**THE TASK**:
In the listing below, locate the line containing "Click the Site Management link" and the line containing "Screen dimensions: 600x706". Output both of them and every line between, exactly as written, and nothing more.
Top of ENTRIES SUPPLIED
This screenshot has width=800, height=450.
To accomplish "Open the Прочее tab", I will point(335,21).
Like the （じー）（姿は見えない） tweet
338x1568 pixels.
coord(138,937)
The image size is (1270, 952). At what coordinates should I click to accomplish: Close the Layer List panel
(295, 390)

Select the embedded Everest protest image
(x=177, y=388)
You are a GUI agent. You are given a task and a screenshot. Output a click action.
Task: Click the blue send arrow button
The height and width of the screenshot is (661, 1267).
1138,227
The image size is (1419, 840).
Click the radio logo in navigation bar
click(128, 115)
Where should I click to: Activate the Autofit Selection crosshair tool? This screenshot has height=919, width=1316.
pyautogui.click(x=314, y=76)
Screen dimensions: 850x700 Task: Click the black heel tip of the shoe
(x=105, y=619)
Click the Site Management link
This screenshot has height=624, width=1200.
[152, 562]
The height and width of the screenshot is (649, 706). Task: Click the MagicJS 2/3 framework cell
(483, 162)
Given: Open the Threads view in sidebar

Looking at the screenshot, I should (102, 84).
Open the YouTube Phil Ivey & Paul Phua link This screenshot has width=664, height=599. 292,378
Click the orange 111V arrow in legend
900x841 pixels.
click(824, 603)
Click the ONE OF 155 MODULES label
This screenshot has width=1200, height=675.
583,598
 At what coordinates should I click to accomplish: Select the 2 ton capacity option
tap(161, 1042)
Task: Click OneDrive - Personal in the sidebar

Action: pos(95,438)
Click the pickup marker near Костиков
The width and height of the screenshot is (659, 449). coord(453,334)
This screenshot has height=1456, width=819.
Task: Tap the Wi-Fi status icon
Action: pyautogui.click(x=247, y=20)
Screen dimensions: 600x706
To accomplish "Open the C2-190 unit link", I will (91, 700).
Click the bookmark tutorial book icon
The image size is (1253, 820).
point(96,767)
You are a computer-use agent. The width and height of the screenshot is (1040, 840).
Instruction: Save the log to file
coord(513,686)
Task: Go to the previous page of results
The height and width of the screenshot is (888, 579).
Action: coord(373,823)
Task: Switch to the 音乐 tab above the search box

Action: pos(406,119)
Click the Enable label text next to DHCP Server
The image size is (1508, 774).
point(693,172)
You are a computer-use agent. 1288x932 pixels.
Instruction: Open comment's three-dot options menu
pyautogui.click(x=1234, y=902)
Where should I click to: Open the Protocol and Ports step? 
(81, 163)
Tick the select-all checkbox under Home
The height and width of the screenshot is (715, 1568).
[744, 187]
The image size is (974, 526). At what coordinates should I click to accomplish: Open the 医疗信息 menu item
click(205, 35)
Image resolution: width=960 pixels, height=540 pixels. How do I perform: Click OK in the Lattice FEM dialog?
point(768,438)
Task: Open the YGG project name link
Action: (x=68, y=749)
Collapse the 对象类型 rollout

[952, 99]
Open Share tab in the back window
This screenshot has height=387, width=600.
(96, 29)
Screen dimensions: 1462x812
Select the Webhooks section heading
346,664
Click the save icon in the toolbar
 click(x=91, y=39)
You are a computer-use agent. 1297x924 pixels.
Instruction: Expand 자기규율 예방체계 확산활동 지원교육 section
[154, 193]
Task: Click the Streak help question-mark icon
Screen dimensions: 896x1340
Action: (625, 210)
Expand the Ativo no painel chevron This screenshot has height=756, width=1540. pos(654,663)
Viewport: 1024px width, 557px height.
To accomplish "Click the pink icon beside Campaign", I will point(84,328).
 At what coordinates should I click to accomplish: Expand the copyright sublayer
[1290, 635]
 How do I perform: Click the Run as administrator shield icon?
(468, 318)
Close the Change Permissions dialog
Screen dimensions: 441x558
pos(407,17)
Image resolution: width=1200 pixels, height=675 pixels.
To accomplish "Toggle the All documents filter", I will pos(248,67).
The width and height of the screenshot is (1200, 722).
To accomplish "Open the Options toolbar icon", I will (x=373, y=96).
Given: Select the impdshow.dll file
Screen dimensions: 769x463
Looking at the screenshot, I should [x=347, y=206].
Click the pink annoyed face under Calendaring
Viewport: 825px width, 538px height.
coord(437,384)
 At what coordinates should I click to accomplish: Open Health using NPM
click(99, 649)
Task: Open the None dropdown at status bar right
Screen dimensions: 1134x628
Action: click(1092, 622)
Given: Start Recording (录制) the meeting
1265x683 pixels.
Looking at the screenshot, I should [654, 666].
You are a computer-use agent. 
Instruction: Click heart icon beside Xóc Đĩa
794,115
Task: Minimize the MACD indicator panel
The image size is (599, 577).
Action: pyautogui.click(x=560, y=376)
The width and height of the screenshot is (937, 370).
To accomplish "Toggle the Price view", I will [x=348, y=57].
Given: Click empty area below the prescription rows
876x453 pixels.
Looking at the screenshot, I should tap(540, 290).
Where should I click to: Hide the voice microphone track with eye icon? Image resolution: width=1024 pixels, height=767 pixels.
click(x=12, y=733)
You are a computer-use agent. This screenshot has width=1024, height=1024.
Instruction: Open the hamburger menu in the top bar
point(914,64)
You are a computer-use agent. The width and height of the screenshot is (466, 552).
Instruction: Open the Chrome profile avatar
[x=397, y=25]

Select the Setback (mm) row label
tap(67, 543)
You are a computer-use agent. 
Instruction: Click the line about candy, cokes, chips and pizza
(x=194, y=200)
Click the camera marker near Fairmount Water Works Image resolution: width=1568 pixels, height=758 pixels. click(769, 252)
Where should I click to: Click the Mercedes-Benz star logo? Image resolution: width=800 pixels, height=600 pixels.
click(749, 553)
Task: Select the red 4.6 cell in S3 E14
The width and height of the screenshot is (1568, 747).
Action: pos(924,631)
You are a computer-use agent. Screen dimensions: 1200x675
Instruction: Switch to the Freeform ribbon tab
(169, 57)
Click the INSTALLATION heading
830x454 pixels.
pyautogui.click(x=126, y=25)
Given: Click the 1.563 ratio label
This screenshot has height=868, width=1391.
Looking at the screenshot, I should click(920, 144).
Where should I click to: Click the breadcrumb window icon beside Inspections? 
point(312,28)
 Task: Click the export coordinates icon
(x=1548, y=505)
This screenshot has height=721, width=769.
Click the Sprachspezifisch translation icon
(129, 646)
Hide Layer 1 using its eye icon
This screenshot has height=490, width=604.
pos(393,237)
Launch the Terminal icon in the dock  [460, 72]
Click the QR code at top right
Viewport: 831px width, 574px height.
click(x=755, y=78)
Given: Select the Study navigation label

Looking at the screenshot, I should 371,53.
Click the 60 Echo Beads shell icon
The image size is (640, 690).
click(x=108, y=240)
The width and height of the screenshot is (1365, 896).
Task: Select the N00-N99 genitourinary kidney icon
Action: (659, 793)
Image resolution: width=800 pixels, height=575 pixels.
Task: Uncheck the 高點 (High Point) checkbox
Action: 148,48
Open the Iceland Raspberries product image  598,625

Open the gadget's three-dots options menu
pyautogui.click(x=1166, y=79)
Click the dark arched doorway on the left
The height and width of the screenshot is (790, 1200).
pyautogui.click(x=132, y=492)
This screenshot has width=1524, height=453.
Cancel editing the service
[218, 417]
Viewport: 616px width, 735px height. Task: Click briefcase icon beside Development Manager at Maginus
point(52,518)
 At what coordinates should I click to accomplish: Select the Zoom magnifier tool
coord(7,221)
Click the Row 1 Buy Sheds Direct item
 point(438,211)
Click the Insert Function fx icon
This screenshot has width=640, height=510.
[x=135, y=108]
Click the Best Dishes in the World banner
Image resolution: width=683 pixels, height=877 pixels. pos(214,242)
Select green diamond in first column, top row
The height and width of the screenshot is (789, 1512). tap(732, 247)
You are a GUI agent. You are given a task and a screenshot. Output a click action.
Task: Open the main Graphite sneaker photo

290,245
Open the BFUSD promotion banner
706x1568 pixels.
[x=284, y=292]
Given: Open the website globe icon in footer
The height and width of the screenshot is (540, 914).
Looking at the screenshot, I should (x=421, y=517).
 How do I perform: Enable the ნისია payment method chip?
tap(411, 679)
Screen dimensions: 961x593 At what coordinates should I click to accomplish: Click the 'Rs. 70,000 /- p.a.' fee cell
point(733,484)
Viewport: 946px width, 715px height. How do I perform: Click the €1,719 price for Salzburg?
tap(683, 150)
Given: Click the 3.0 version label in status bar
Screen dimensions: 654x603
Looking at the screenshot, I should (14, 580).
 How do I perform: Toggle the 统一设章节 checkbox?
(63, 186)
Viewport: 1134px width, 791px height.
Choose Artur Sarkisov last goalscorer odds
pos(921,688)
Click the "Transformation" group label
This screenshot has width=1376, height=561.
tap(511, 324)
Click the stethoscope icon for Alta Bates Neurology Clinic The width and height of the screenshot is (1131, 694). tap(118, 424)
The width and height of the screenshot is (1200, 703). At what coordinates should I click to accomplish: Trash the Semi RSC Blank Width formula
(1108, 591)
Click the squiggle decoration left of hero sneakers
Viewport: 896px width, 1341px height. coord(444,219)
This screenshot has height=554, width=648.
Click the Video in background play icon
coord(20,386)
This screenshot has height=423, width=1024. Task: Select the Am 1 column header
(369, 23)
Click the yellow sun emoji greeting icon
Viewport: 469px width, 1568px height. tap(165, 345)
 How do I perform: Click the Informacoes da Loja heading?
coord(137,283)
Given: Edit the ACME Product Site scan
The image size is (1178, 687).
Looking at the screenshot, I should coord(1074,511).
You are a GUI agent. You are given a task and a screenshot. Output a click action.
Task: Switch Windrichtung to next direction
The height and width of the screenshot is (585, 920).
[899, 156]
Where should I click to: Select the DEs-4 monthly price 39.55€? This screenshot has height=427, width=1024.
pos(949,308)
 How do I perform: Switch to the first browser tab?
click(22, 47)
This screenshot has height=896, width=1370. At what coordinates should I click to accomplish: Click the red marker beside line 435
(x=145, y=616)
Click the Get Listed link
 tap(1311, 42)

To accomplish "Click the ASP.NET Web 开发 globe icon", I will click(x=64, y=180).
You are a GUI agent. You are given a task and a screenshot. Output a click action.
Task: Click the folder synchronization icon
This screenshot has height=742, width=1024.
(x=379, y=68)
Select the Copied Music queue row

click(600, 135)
Bottom of ENTRIES SUPPLIED
**ANSWER TO THE PROBLEM**:
Click the Site Management link
This screenshot has height=624, width=1200.
[152, 562]
The height and width of the screenshot is (649, 706). Task: Click the MagicJS 2/3 framework cell
(483, 162)
Given: Open the Threads view in sidebar

Looking at the screenshot, I should (102, 84).
Open the YouTube Phil Ivey & Paul Phua link This screenshot has width=664, height=599. 292,378
Click the orange 111V arrow in legend
900x841 pixels.
click(824, 603)
Click the ONE OF 155 MODULES label
This screenshot has width=1200, height=675.
583,598
 At what coordinates should I click to accomplish: Select the 2 ton capacity option
tap(161, 1042)
Task: Click OneDrive - Personal in the sidebar

Action: pos(95,438)
Click the pickup marker near Костиков
The width and height of the screenshot is (659, 449). coord(453,334)
This screenshot has height=1456, width=819.
Task: Tap the Wi-Fi status icon
Action: pyautogui.click(x=247, y=20)
Screen dimensions: 600x706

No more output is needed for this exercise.